S3 vs. DynamoDB

In this lesson, you'll draw a comparison between S3 and DynamoDB and decide what to use for your application.

Comparing S3 with DynamoDB #

S3 is designed for throughput, not necessarily predictable (or very low) latency. It can easily deal with bursts in traffic requests, especially if the requests are for different items.

DynamoDB is designed for low latency and sustained usage patterns. If the average item is relatively small, especially if items are less than 4KB, DynamoDB is significantly faster than S3 for individual operations. Although DynamoDB can scale on-demand, it does not do that as quickly as S3. If there are sudden bursts of traffic, requests to DynamoDB may end up throttled for a while.

S3 operations generally work on entire items.
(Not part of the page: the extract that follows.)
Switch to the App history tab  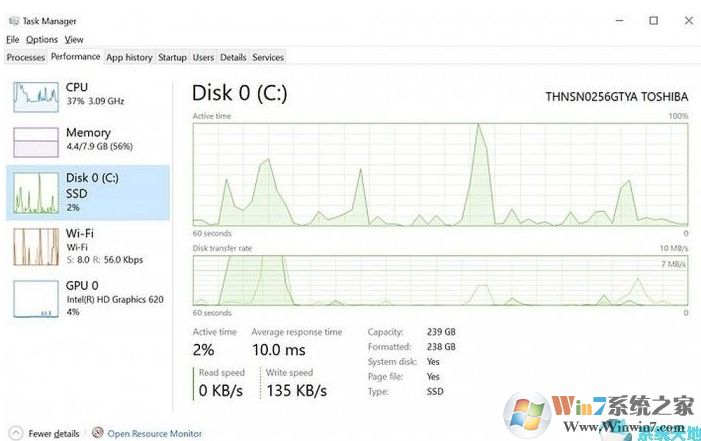pos(129,58)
Atomic batch operations on groups of objects are not possible, and it’s difficult to work with parts of an individual object. There are some exceptions to this, such as retrieving byte ranges from an object, but appending content to a single item from multiple sources concurrently is not easy.

DynamoDB works with structured documents, so its smallest atom of operation is a property inside an item. You can, of course, store binary unstructured information to DynamoDB, but that’s not really the key use case. For structured documents, multiple writers can concurrently modify the properties of the same item, or even append to the same array. DynamoDB can ...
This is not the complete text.